# PROBLEM STATEMENT:
Retype the lines of the entries below word for word, from the line containing "You are a GUI" through the line containing "Task: Click on", and include both of those lines.

────

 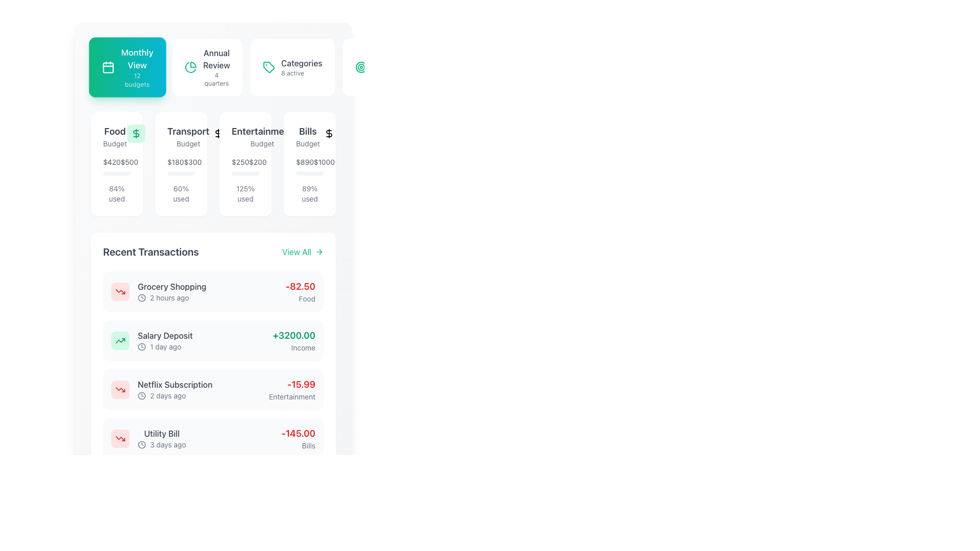 I want to click on the text label element consisting of 'Food' in bold dark-gray font and 'Budget' in smaller light-gray font, located at the top-left corner of the first budget card, so click(x=115, y=136).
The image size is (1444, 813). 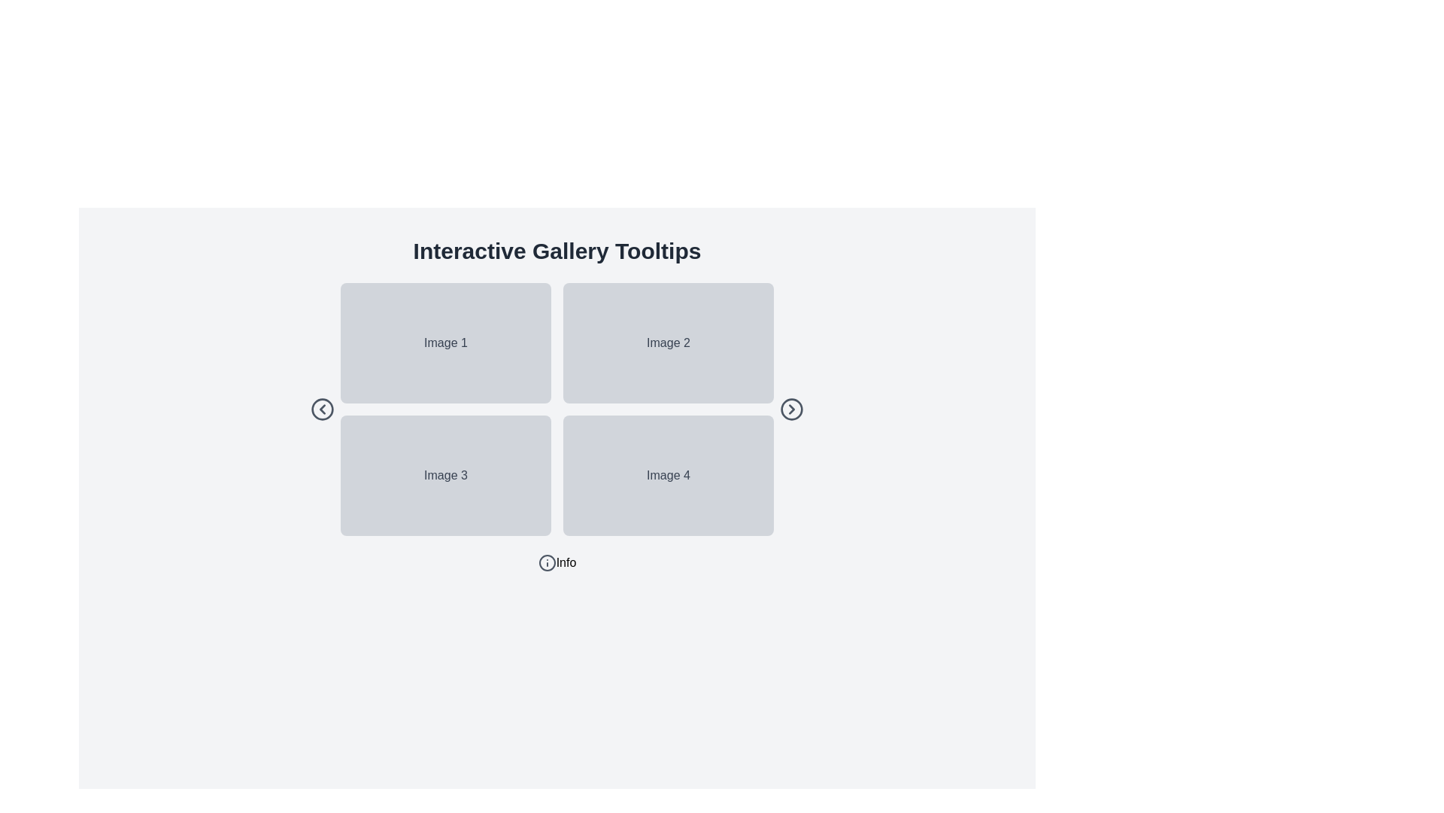 What do you see at coordinates (791, 409) in the screenshot?
I see `the circular navigation icon with a right-pointing chevron arrow, which is styled in gray and darkens on hover, located to the right of the gallery and aligned vertically with its center` at bounding box center [791, 409].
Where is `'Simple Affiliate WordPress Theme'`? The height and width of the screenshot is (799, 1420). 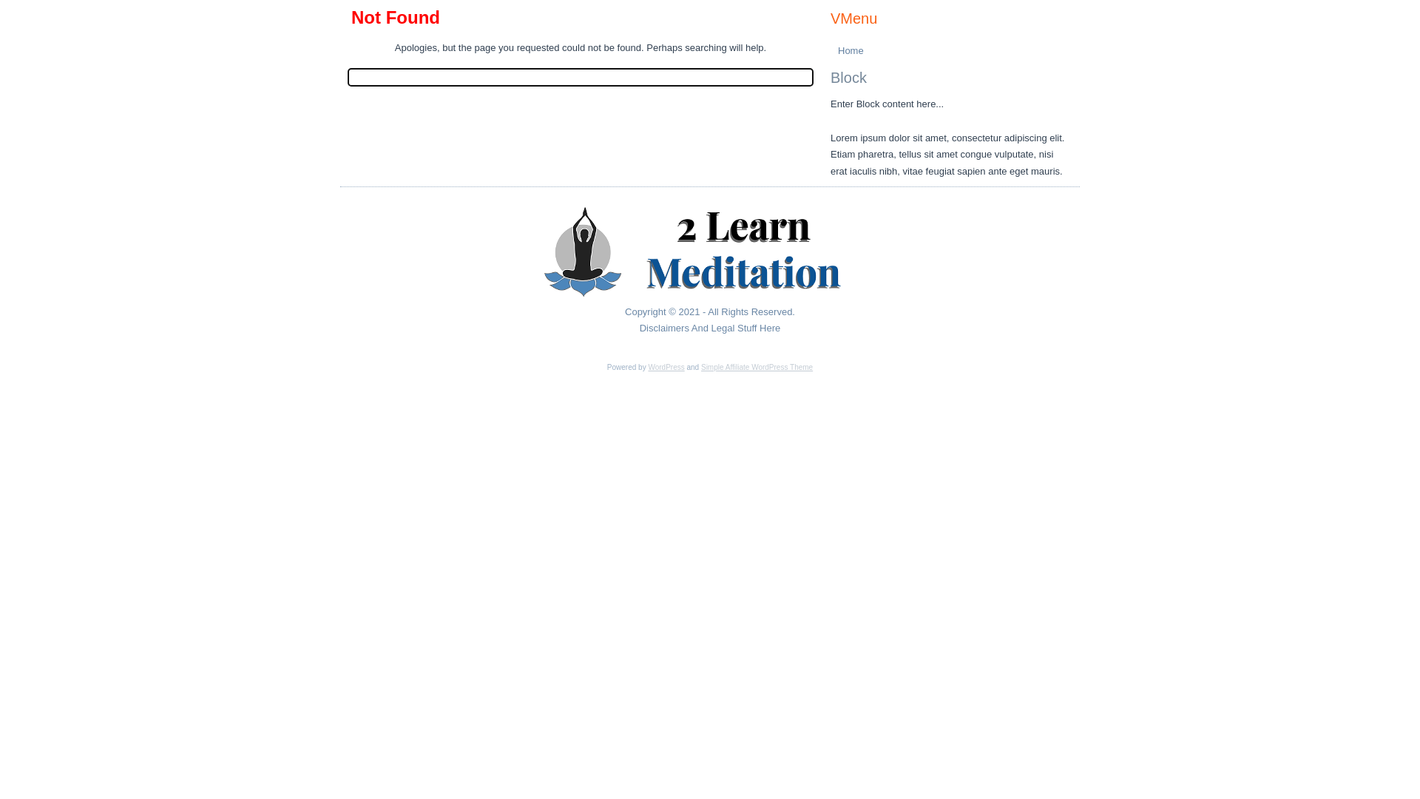 'Simple Affiliate WordPress Theme' is located at coordinates (757, 366).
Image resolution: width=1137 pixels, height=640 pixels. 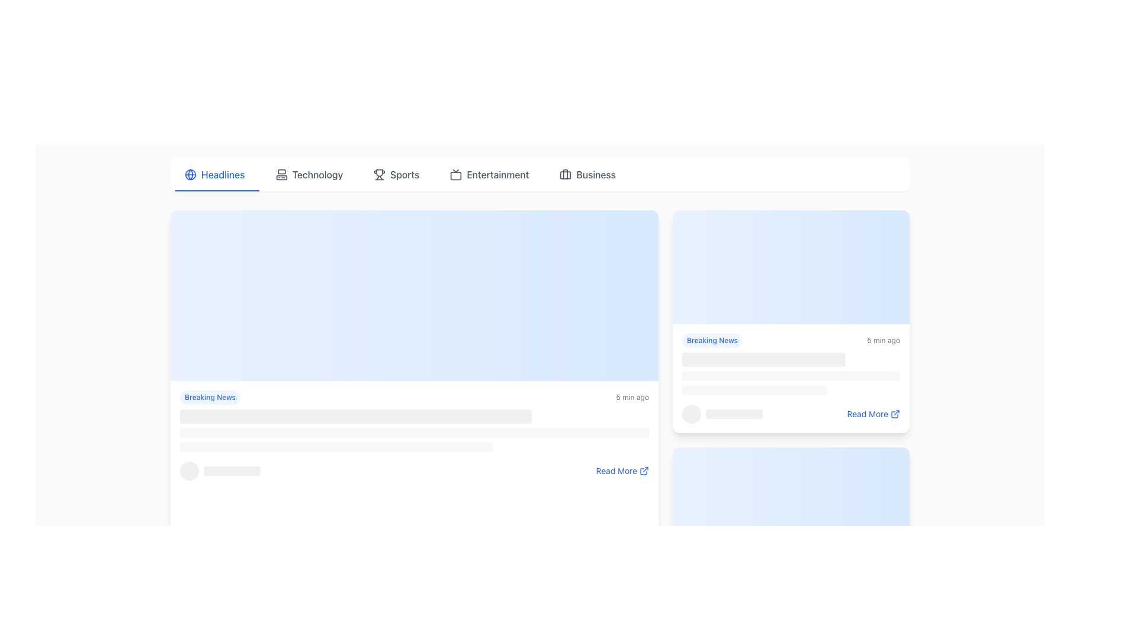 I want to click on the 'Headlines' icon in the navigation bar, which is positioned to the left of the 'Headlines' text, so click(x=190, y=174).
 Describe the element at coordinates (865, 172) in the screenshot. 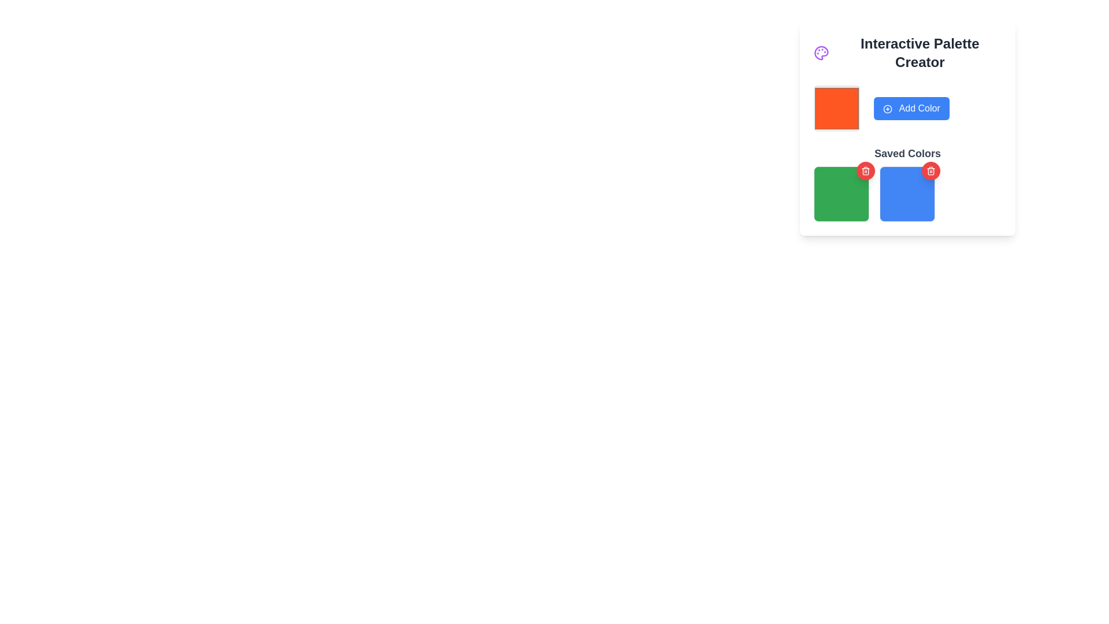

I see `the trash bin body icon within the SVG graphic, which serves as a visual cue for a delete action adjacent to the blue saved color square` at that location.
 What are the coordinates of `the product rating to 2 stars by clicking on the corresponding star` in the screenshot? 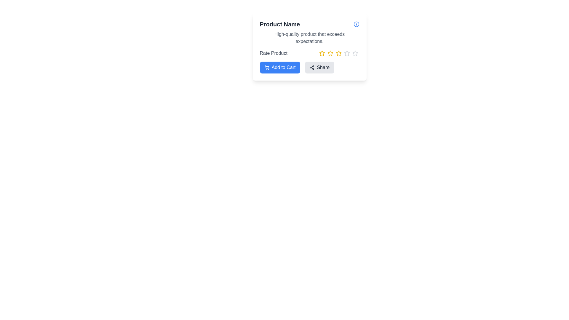 It's located at (330, 53).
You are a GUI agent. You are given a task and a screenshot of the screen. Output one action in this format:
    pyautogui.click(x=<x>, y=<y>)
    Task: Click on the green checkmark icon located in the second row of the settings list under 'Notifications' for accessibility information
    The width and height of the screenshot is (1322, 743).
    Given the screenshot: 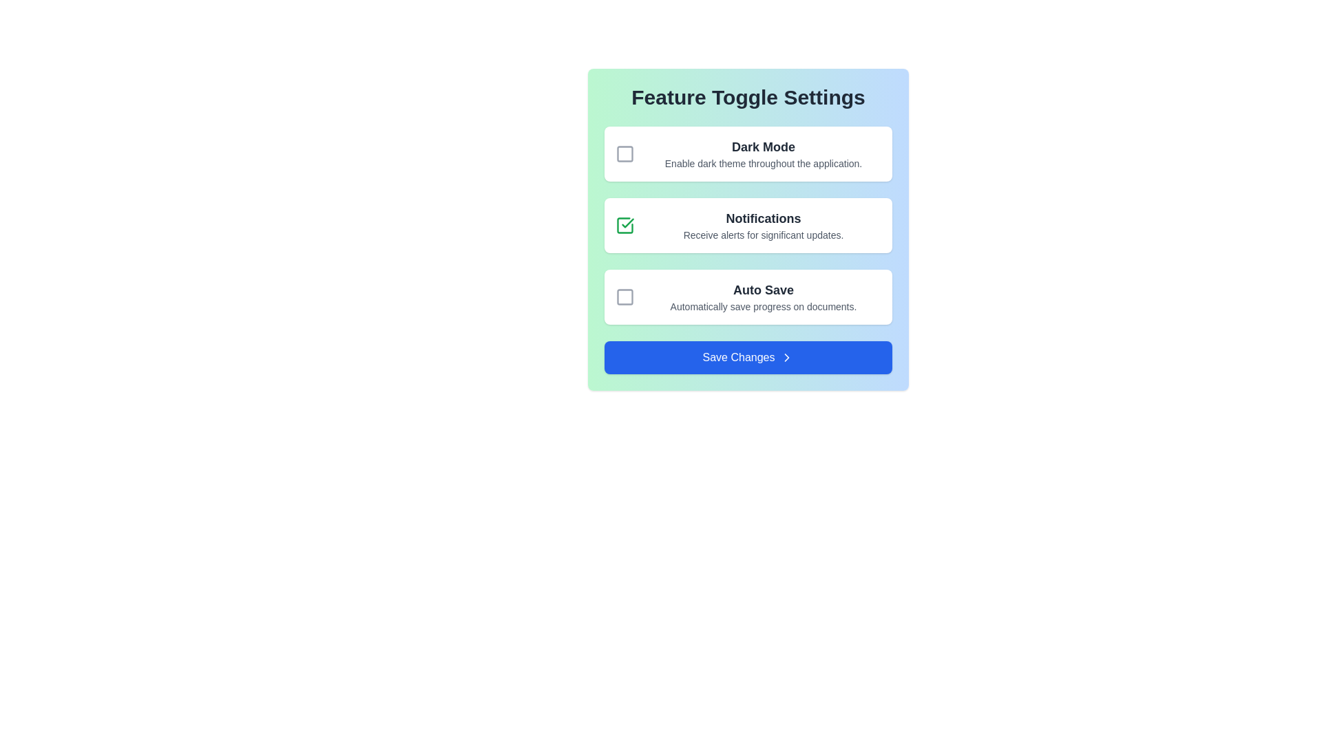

────

# SOLUTION FOR THIS PROBLEM:
You are a GUI agent. You are given a task and a screenshot of the screen. Output one action in this format:
    pyautogui.click(x=<x>, y=<y>)
    Task: Click on the green checkmark icon located in the second row of the settings list under 'Notifications' for accessibility information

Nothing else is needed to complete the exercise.